A variante retroflexa recebeu índice 3,3 contra 3.7 de apagamento de / r /. A variante retroflexa se enquadra no grau médio de estigmatização, enquanto o apagamento de / r / no grau muito alto de estigmatização. Esse resultado aponta para uma tendência interessante da comunidade de fala investigada: embora os informantes estigmatizem a variante retroflexa e o apagamento de /r/, em relação à vibrante apical e a fricativa velar, aquela é ainda assim menos estigmatizada que esta.
4. Conclusão
Como vimos, na análise da avaliação objetiva, os resultados apontam a manutenção da variante retroflexa, mesmo em registros mais formais. Ao mesmo tempo, ocorre uma diminuição de apagamento de / r / (veja tabela 1). É possível que, em vez de apagamento de / r/, use-se a variante retroflexa nos contextos mais formais. Esses resultados apontam para a manutenção da variante retroflexa no desempenho objetivo, motivada talvez pela reavaliação positiva e progressivamente maior do interior do estado em virtude do crescimento da atividade econômica, em que pesem os inúmeros estereótipos do ‘caipirês’ que fazem ainda algum sucesso nos programas humorísticos da televisão, cujo representante mais significativo ainda é a pronúncia caricaturizada da variante retroflexa.

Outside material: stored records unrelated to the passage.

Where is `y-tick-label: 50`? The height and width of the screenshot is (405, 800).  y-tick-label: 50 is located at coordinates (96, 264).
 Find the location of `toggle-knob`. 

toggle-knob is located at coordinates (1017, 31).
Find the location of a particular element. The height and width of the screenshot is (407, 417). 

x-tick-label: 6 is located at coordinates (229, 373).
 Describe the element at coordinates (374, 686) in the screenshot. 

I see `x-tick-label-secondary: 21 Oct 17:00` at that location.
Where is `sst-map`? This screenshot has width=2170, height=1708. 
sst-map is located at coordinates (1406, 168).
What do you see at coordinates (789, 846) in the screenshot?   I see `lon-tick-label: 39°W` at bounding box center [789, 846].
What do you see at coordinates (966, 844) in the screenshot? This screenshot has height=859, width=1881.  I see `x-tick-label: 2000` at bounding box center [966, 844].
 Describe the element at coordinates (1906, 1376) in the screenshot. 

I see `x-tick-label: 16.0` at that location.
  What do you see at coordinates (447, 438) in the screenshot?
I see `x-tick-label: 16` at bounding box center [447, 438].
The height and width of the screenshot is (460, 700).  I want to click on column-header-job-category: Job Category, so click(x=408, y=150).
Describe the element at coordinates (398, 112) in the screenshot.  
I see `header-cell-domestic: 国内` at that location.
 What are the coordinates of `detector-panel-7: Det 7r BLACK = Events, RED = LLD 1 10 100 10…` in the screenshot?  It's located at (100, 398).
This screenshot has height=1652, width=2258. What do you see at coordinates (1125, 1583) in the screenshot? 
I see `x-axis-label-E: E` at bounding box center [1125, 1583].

Em relação às demais variantes, a vibrante apical do dialeto paulistano e a fricativa velar do dialeto carioca, os resultados mostram, entretanto, grau baixo de estigmatização, em oposição à variante retroflexa e ao apagamento de / r /, que apresentam grau alto de estigmatização. Conquanto os resultados da análise da avaliação subjetiva confirmem os resultados da análise objetiva na direção de um grau relativamente pouco menor de estigmatização da retroflexa em relação ao apagamento, não deixam de confirmar também que a comunidade investigada mostra-se dividida entre a norma subjetiva e a norma objetiva, já que o grau de estigmatização demonstrado não é compatível com o uso da retroflexa, principalmente em situações formais.
RESUMO: Este trabalho pretende
descrever um conjunto de fatores lingüísticos e sociais que influencia o uso da
variante retroflexa na variedade dialetal da cidade de São José do Rio Preto.
PALAVRAS-CHAVES: Sociolingüística, variável, variante retroflexa, variante estigmatizada.
REFERÊNCIAS BIBLIOGRÁFICAS:
HEAD, B. F. O estudo do ‘r-caipira’ no contexto social. Revista de Cultura Vozes. v. 67, n. 8, 1973, p. 43-49.
LABOV, W. Sociolinguistic Patterns. Philadelphia, University of Pennsylvania Press, 1972.
_____. Estágios na aquisição do inglês ‘standard’. In: FONSECA, M.S.V. e NEVES, M.F. (1974). Sociolingüística. Rio de Janeiro: Eldorado.
PAIVA, M. da C. Sexo. In: MOLICA, M.C. (1994) (org.) Introdução à sociolingüística variacionista. 2a
Ed. Rio de Janeiro: UFRJ (Cadernos Didáticos).
PONTES, I. (1996). Regra variável e estrutura sociolingüística - um caminho para sistematização da variação lingüística. Araraquara: UNESP (Tese de Doutorado).
SANKOFF, D. VARBRUL. Mimeographed, Université de Montréal, 1975
VOTRE, S. Escolaridade. In: MOLICA, M.C. (1994) (org.) Introdução à sociolingüística variacionista. 2a Ed. Rio de Janeiro: UFRJ (Cadernos Didáticos).